§ **Exercise instructions**:
The lines to reproduce run from the one containing "Главная (49, 180)" to the end of the listing. Reproduce them exactly, both ends included, and nothing else.

[Data in this exercise — start]

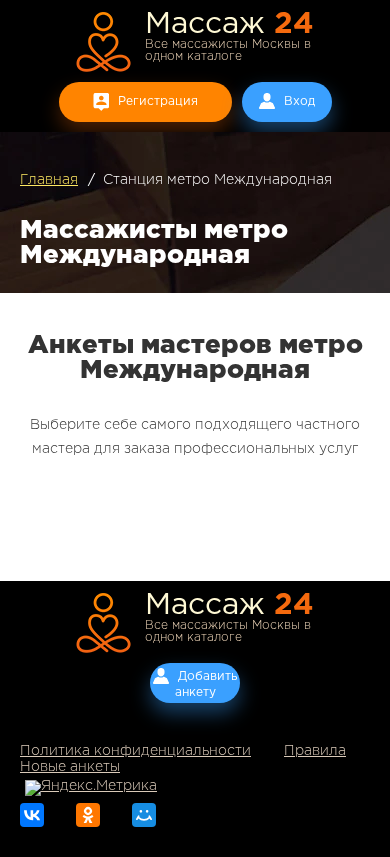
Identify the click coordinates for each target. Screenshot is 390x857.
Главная (49, 180)
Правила (315, 751)
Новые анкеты (70, 767)
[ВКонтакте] (32, 815)
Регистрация (158, 101)
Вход (299, 101)
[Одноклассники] (88, 815)
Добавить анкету (206, 684)
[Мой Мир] (144, 815)
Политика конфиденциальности (135, 751)
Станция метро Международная (217, 180)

[Data in this exercise — finish]

§ **Written solution**:
Главная (49, 180)
Правила (315, 751)
Новые анкеты (70, 767)
[ВКонтакте] (32, 815)
Регистрация (158, 101)
Вход (299, 101)
[Одноклассники] (88, 815)
Добавить анкету (206, 684)
[Мой Мир] (144, 815)
Политика конфиденциальности (135, 751)
Станция метро Международная (217, 180)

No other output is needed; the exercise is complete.